[Document passage Boundary: Start]


  4. N.Y.C. trustfund kids are above the law till proven otherwise. He was not kidding about Fifth Ave.
    Honorable Senators and Religionists will never understand that total lack of regard till proven otherwise.

  5. Anonymous

    Seems like chads will fly come November.

    Before that, blanket pardons. We’ll find out if a President can pardon himself.

  6. PaulMiller

    The person sworn into office on Jan 20, 2021 will be the U.S. President, irrespective of the inhabitant of the White House on that day. As fucked up as our society has become, we at least understand an election: it’s the way our mayors, governors, and some judges are placed into office. Not one incumbent has ever remained after a defeat.

    • Yes homeless and camping out in the whitehouse does not make one President of the United States. Once another president is sworn in his airplane becomes Air Force One whether it is a puddle jumper or a Southwest jet. Secret Service will be compelled to protect the sworn in President. So what if a few right wing radicals volunteer to protect him in the White House. They will not have access to the security machinery there or the support of the State, they can stay there for all I care.

  7. Assuming there is a greater push and general acceptance of voting by mail, the big concern is Trump’s push to defund the US Postal Service. It seems the funding of the USPS is on shakey ground already. How do you vote by mail if there is no USPS?

  8. One can argue that a cornerstone of the strength of the US economy and stock market is the rule of law. If that goes away, investing in US businesses is no more secure than investing in Russia, China and other markets where the rule of law on any given day is what the dear leader says it is.

    • You are absolutely correct about that except that returns are better in those countries if a little bit more risky.

  9. More than a tail risk in my view. I think it’s likely Trump will only leave when it’s clear he will be physically removed.

    • Probably a fate worse than tanks for Trump would be just to ignore him. Cut off from Twitter, ridiculed on TV as the reality show President, he might leave as soon as possible.

  10. If Trump loses there will be a transfer of power, perhaps not as peaceful as we are accustomed but a transfer all the same. Of greater concern is the integrity of the election –if there is to be widespread fraud it will be perpetrated by Republicans disenfranchising otherwise eligible voters (sending out directions to the wrong polling place, faulty machines, phony poll taxes and outright ballot tampering are just a few of the “dirty tricks” the GOP will resort to) and widespread misinformation with a healthy assist from Trump’s Russian friends. Those tactics along with gerrymandering and the demography of the country and the state representation principle enshrined in the Constitution leading to a GOP heavy Senate will blunt any democratic advance –even if it does not manage to save Trump himself. Of course there is always the “postpone the election” Hail Mary which has about a good a chance as refusing to accept a negative result.

[Document passage Boundary: End]

■ Directions: Write out the reader comments on the election from "8. One can argue" up to and including "bit more risky.". The lines that come after this text have no connection to it.

[Supplied records Boundary: Start]

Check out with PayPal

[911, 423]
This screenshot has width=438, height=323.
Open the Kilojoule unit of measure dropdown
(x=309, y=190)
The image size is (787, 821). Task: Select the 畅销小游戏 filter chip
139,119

[Supplied records Boundary: End]
[Supplied records Boundary: Start]

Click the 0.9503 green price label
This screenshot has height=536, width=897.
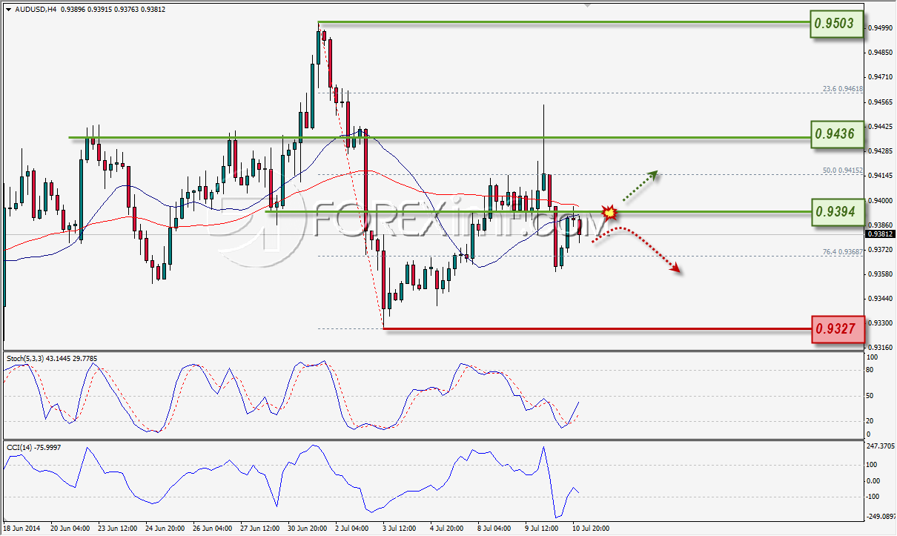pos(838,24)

[Supplied records Boundary: End]

■ Completed exercise:
8. One can argue that a cornerstone of the strength of the US economy and stock market is the rule of law. If that goes away, investing in US businesses is no more secure than investing in Russia, China and other markets where the rule of law on any given day is what the dear leader says it is.

    • You are absolutely correct about that except that returns are better in those countries if a little bit more risky.